Take the recent case of FBK Partners v. Thomas, a garden-variety non-compete dispute in Kentucky federal court. The employee, Thomas, had discussed leaving FBK to join a start-up, and apparently started moonlighting with the start-up prior to his last day at FBK. Aside from that, the facts of the case weren't all that different than a typical non-compete dispute.

The case isn't particularly notable for announcing a new rule of law or applying a rule in a curious way. However, it is notable for a couple of key facts that seemed to sway the judge's decision. Here are three such facts that caused me to do a double-take:

(1) The court rejected the employee's argument that the employer breached his employment agreement by modifying his duties. No real surprise that the argument is rejected. But the court's justification for it? Read this:

"There is evidence in the record that he knew the non-compete was valid when he began considering working for [the start-up]. Why else would he have provided [his new employer] with a copy of the non-compete?"

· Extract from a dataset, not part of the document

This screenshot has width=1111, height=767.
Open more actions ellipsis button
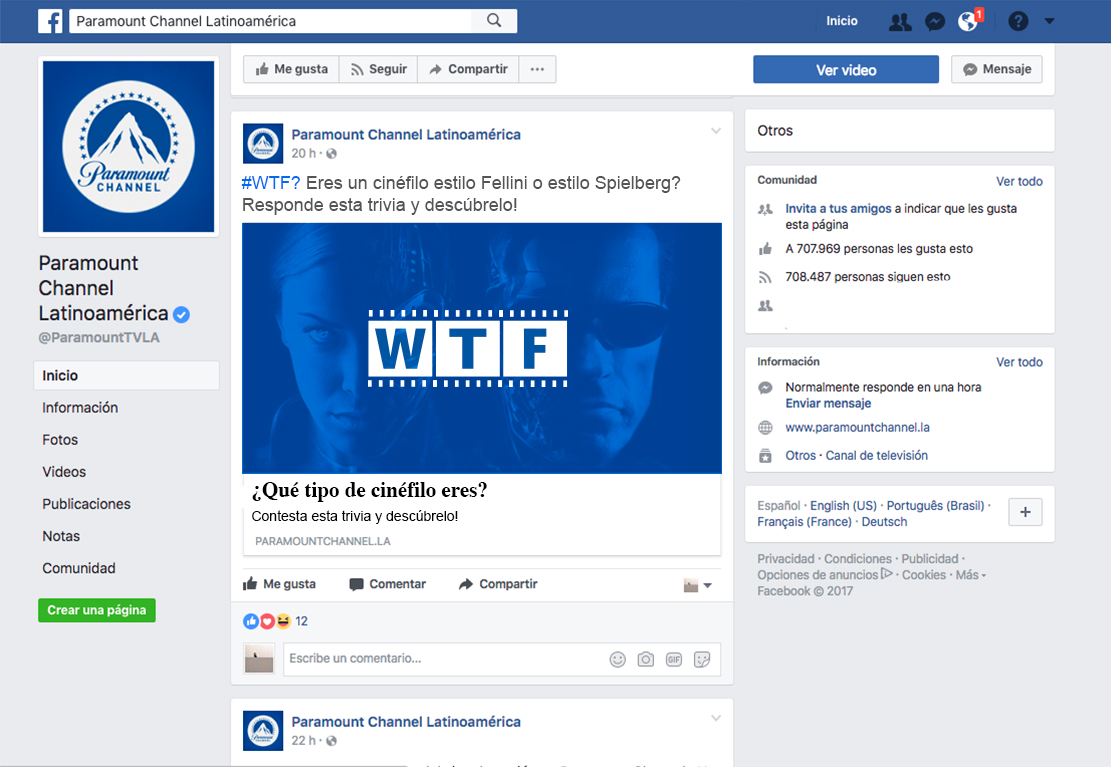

I don't understand this point at all. Employees are supposed to provide a copy of their non-compete to a new employer, and doing so should not amount to an admission that the non-compete is valid.

(2) The first point makes even less sense when you consider what the court said about the non-compete's reasonableness. The geographic scope of the non-compete included the entire United States and Mexico. However, Thomas worked for FBK in two states and in Mexico. At a minimum, Thomas had a good argument the geographic scope was unreasonable (which may have been why he showed a copy to his new employer). In enforcing the non-compete, the court did not modify the agreement to encompass a narrower geographic scope. The court's rationale was based in part on Thomas' failure to argue for a modification, but look at what else the court said:

"Furthermore, this Court is not inclined to modify an agreement that the parties entered into with full knowledge and adequate consideration."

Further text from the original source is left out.